The truth is, none of these things mean much online. Everything that pops into your head first when you think about yourself – like your reflection in the mirror, is not the data that is really being collected or that is of much interest to the companies buying the bulk data. So here are some things you’re doing wrong in an attempt to keep your privacy:
1. You have a fake profile picture
You look at your self in the mirror and you see your image looking back at you – what’s more personal, more “you” than that? It’s an image all your friends recognize, maybe even strangers if you’re any kind of public person, it’s the face I put under the texts I write, and it is completely irrelevant in the world of data. It’s too much 1s and 0s that tell nothing about you in the grand scheme of Big Data.
How tall you are might actually be interesting, as well as your body type, because that influences the things you buy – but the internet knows that already from your online purchases. Also, that you like blue eyeshadow, perhaps – and if you buy blue eyeshadow, your eye color doesn’t really matter because you’re going to keep buying it whether it matches your eyes or not, and that’s the kind of data advertisers are in for.
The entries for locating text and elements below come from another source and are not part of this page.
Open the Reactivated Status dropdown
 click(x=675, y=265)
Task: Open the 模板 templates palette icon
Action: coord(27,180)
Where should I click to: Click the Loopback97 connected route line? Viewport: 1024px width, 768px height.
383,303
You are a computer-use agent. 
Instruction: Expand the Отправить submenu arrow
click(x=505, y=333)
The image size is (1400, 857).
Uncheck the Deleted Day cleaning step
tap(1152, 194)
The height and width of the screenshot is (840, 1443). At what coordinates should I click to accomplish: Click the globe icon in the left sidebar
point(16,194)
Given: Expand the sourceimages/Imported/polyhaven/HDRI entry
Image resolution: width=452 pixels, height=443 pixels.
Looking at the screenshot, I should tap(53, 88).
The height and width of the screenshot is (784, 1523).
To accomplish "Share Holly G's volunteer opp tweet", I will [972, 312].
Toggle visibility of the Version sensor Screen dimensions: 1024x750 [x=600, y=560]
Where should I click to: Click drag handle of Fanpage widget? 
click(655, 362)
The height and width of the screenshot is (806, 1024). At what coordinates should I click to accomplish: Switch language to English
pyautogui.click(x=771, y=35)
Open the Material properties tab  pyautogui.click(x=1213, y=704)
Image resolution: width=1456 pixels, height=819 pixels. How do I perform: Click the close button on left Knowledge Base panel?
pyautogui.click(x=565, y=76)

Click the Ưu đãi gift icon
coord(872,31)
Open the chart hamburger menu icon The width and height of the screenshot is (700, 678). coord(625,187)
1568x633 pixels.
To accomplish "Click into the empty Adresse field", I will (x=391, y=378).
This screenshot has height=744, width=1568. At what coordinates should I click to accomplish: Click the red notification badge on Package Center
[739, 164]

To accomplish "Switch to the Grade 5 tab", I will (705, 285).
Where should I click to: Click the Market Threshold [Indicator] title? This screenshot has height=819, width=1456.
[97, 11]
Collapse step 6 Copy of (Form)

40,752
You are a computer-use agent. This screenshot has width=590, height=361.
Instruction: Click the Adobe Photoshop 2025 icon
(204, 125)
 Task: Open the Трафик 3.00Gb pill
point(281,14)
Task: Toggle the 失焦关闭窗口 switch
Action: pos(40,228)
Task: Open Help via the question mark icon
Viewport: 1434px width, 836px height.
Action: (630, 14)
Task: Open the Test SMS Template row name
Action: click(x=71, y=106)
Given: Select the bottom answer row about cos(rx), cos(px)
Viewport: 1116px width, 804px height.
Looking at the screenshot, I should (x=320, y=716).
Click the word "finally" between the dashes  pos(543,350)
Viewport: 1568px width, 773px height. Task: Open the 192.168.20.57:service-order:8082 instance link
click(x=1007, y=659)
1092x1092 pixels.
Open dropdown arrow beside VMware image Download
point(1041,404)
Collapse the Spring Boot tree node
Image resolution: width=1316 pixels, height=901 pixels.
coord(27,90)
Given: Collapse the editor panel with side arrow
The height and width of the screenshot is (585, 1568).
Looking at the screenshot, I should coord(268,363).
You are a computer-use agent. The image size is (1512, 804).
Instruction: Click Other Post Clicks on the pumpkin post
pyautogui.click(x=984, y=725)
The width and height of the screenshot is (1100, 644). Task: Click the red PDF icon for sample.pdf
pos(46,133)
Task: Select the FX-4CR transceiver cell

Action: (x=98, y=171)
Your eyes may be beautiful, and windows to your soul, but they tell little about your shopping habits.
If you have a fake profile picture, that portraits someone else, chances are you’re actually treading on someone else’s privacy, and the cute pictures of your dog or a blank spot where your profile picture should be do nothing in terms of data privacy.
Think of Edward Snowden – everyone knows what he looks like, but I bet all his other data are as private as it gets.
2. You use a pseudonym
Well, hey there, Smarty Pants! that’s a nice move, but it still does very little for you unless you’re trying to avoid nosy relatives on Facebook. The thing is, matching personal information to the data that’s collected on your behavior is still a no-no. In the world of big data, you are just a nameless profile made of your own browsing and shopping habits, and believe me, those are much more revealing to advertisers who use big data than your name.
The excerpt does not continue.